2021 Karachi explosion
- Date: 18 December 2021
- Location: Karachi, Sindh, Pakistan; 24°53′24.0″N 66°59′1.4″E﻿ / ﻿24.890000°N 66.983722°E;
- Cause: Gas leak
- Deaths: 17
- Injuries: 16

= December 2021 Karachi explosion =

Gas explosion in Sindh, Pakistan

On 18 December 2021, an explosion at a bank branch in the Sher Shah area of Karachi, Sindh, Pakistan, killed 17 people and injured at least 16 others.

==Explosion==
A gas leak exploded near Paracha Chowk in the Sher Shah area of Karachi, killing 14 people and injuring several others, including the father of Alamgir Khan, a member of the National Assembly. The blast destroyed a private bank building on the drain, damaged vehicles, and according to an initial report from the bomb disposal squad, the blast was caused by a gas leak in the sewer line.

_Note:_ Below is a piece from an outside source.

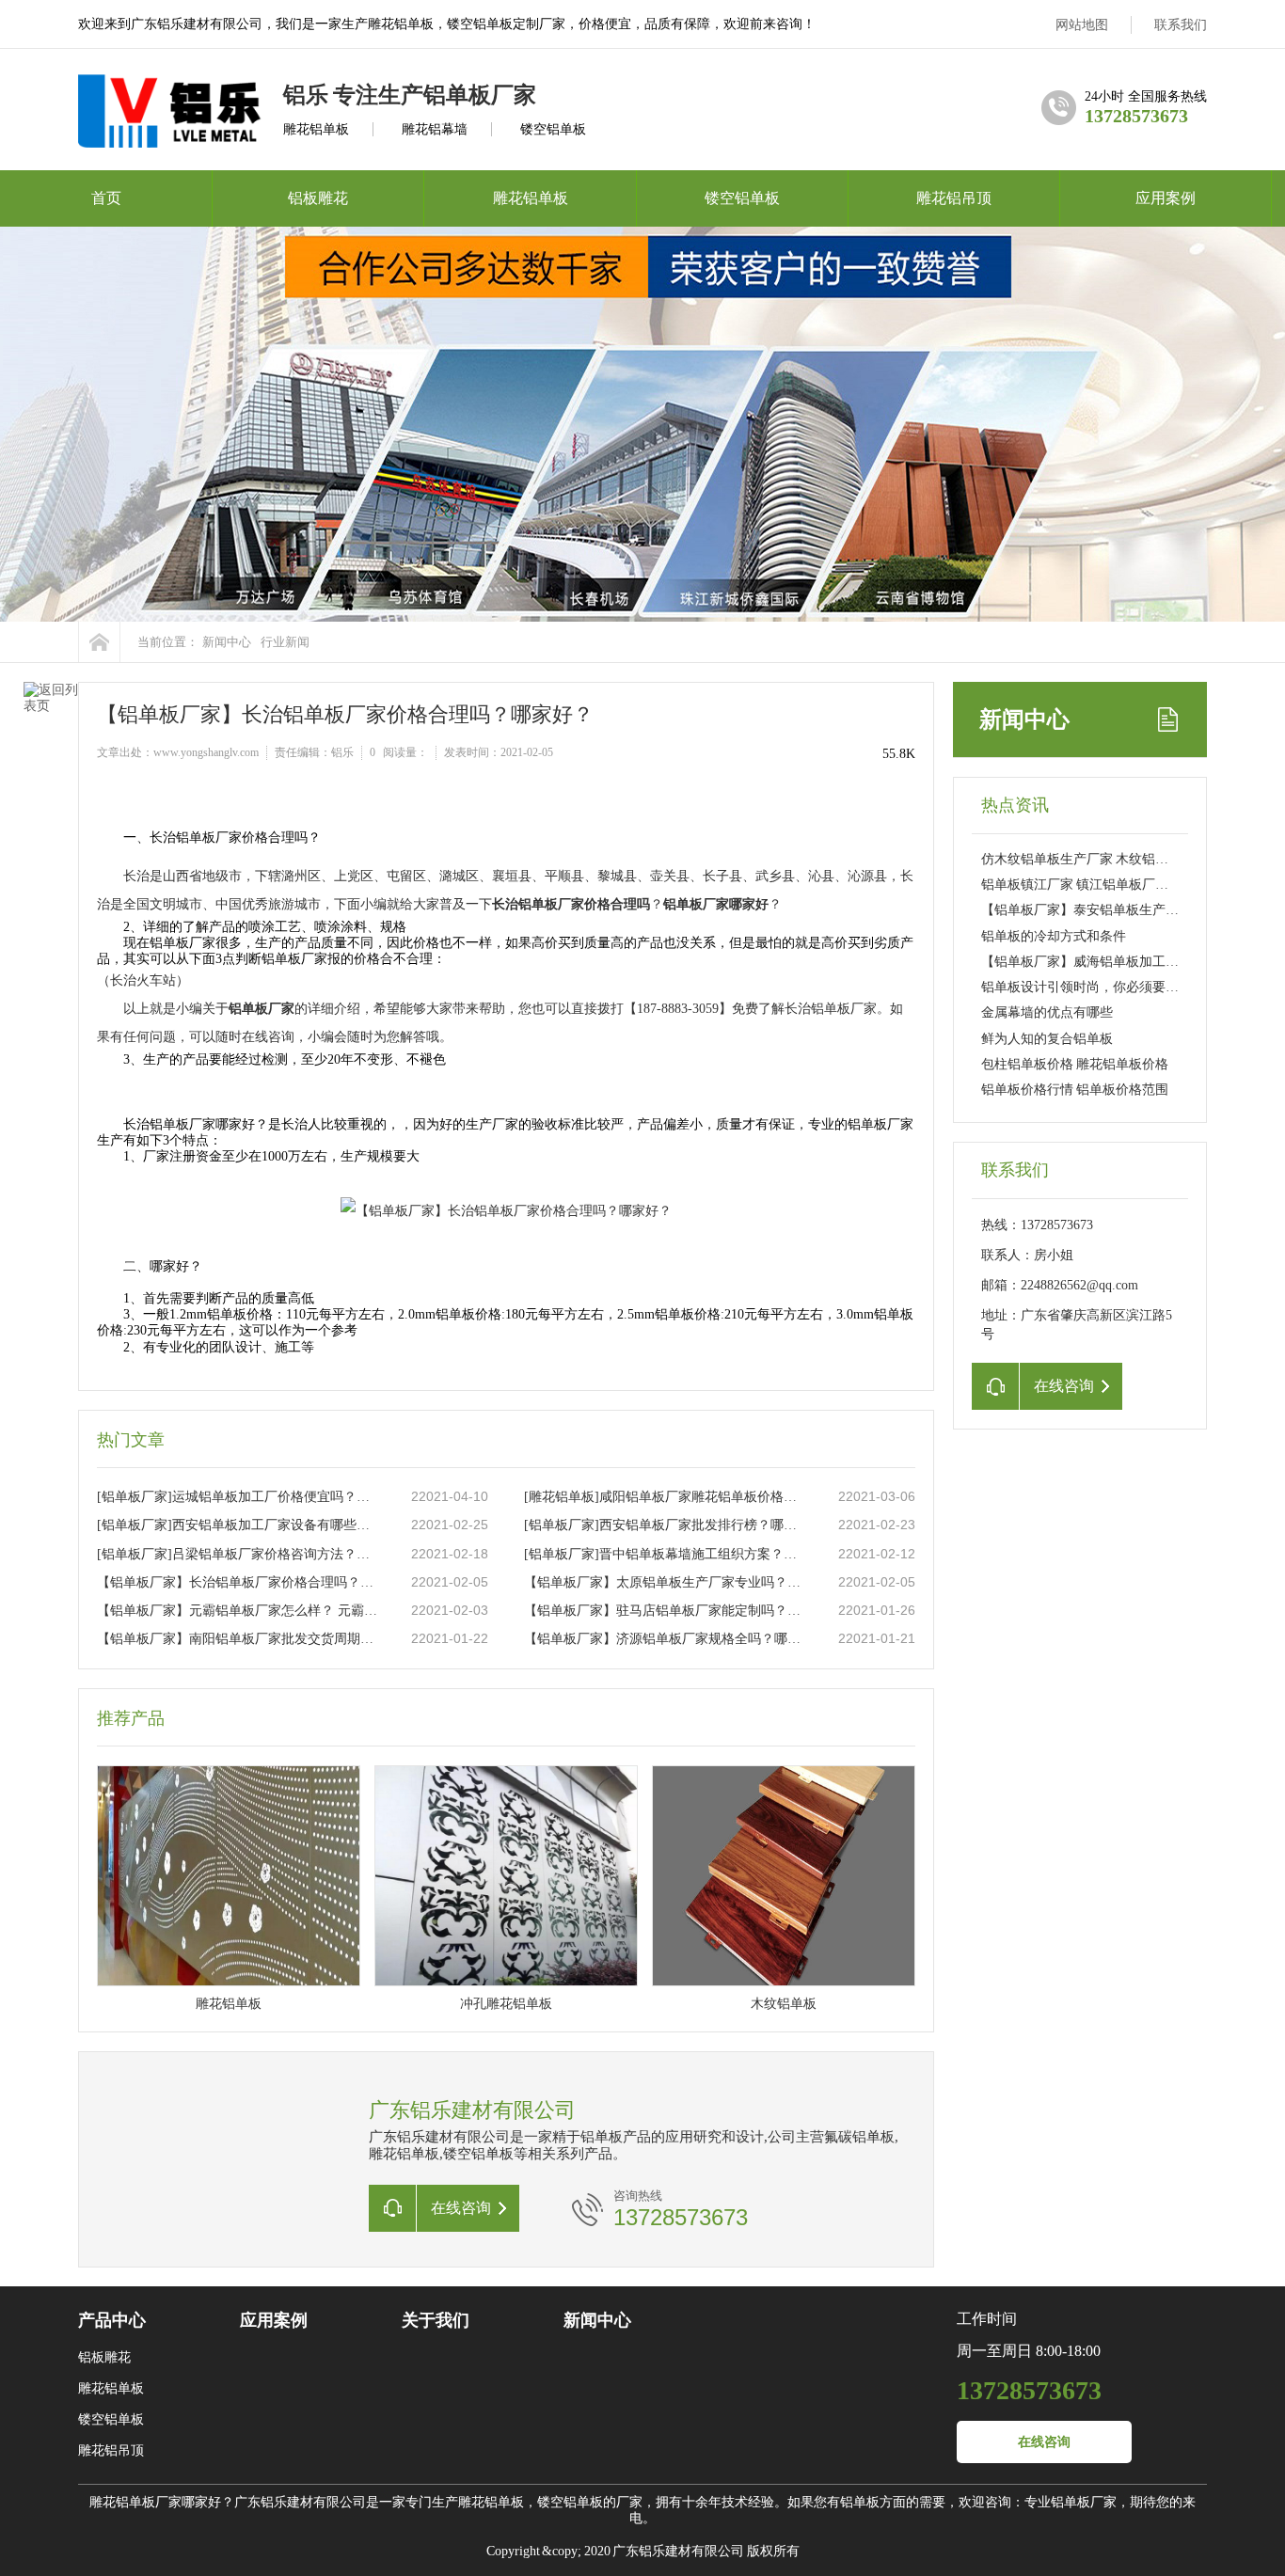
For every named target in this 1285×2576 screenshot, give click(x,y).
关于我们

Murtaza Wahab, the administrator of Karachi issued a statement on Twitter that initially 15 people had died and 16 were injured and brought to hospital. Senior policeman Sarfaraz Nawaz Shaikh confirmed that 16 people had been injured. The number of people dead was later raised to 17 after 5 of the victims died in the hospital.

== Response ==
Sindh Chief Minister Murad Ali Shah has directed the Commissioner of Karachi, including police officers to conduct an inquiry.